Andreas Waldenburger wrote:
On Tue, 02 Mar 2010 03:18:30 +1100 Lie Ryan <lie.1...@gmail.com> wrote:

On 03/02/10 00:09, Andreas Waldenburger wrote:
On Mon, 1 Mar 2010 05:01:49 -0800 (PST) alex23 <wuwe...@gmail.com>
wrote:

Andreas Waldenburger <use...@geekmail.invalid> wrote:
But as I said: a) I am (we are) not in a position to impose this
(We don't work with the code, we just run the software).
I personally believe that the end users have _every_ right to
impose quality requirements on  code used within their
business...although I may not bring this up in front of them at
meetings :)
Huh? That's like demanding a certain type of truck or vehicle
maintenance plan from a trucking company. Sure, you *could* do it,
but that effectively only limits your options. I think there should
be a clear separation of concerns here.
If my truck contains food items that spoils quickly, I would want to
make sure that the trucking company takes good care of their
refrigeration system and that the truck have as little chance as
possible for breakdown due to poor maintenance.

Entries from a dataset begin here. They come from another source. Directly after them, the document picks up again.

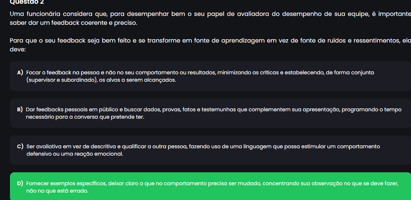This screenshot has height=200, width=411.
Task: Click "saber dar um feedback coerente e preciso" line
Action: point(73,23)
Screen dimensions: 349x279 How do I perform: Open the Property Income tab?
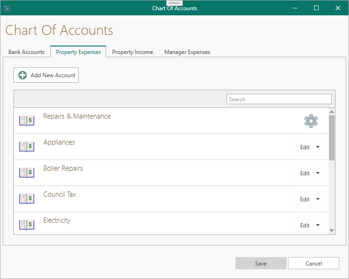pos(133,52)
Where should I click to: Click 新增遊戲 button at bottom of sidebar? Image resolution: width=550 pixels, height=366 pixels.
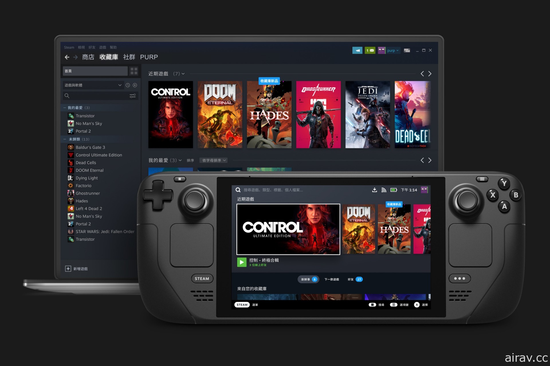pos(80,269)
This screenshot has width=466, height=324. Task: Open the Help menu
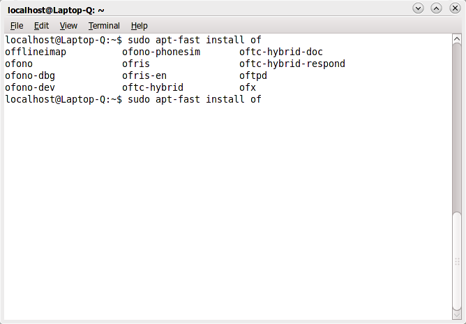(x=139, y=26)
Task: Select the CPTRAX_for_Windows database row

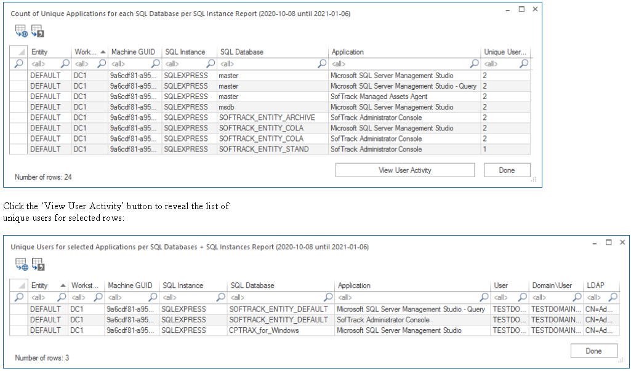Action: [263, 330]
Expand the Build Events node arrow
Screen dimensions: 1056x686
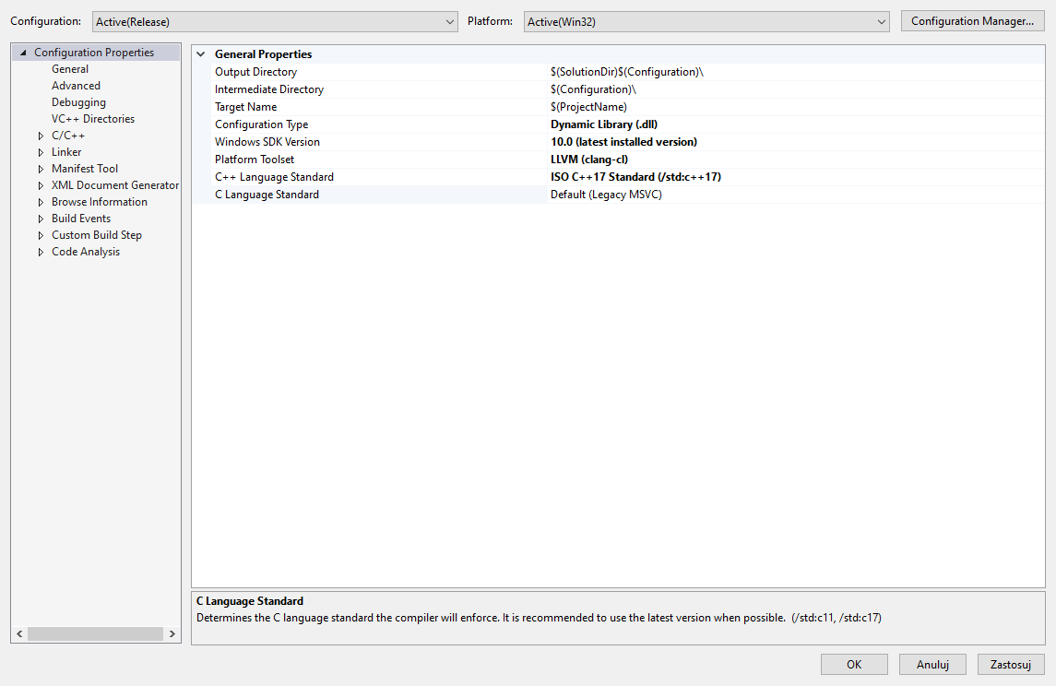tap(41, 219)
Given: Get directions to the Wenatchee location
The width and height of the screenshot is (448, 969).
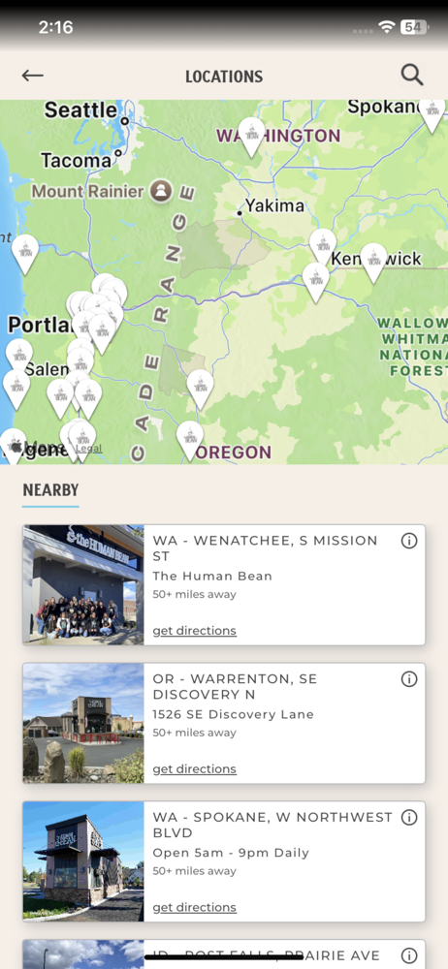Looking at the screenshot, I should coord(194,631).
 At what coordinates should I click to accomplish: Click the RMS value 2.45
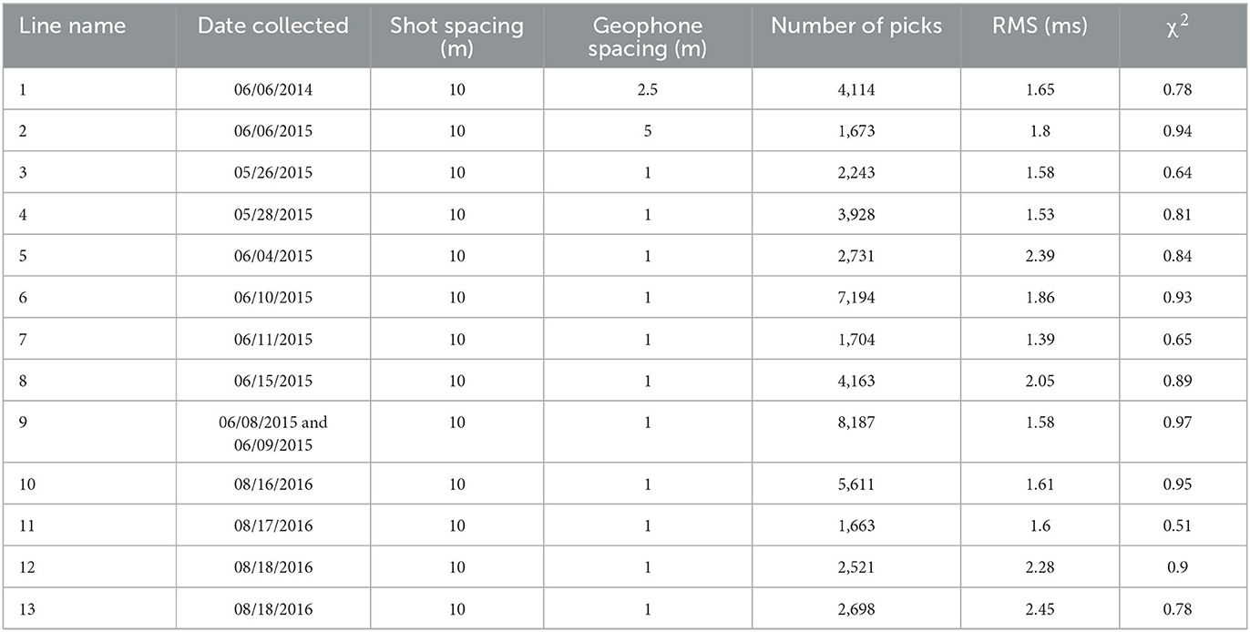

My point was that it should not be any of your concern *how* they do
it, only *that* they do it.

Back in the software world: Those guys write code that works. It does
what it's supposed to do. Why should we care where they put their
comments?

If you've bought the code and want to maintain it, you'd better make sure it's possible. By the way, the ISO 9001 standard ask for your out sourced processing to be compliant with your QA objectives, so if you care about your code, then you should care for the code you buy.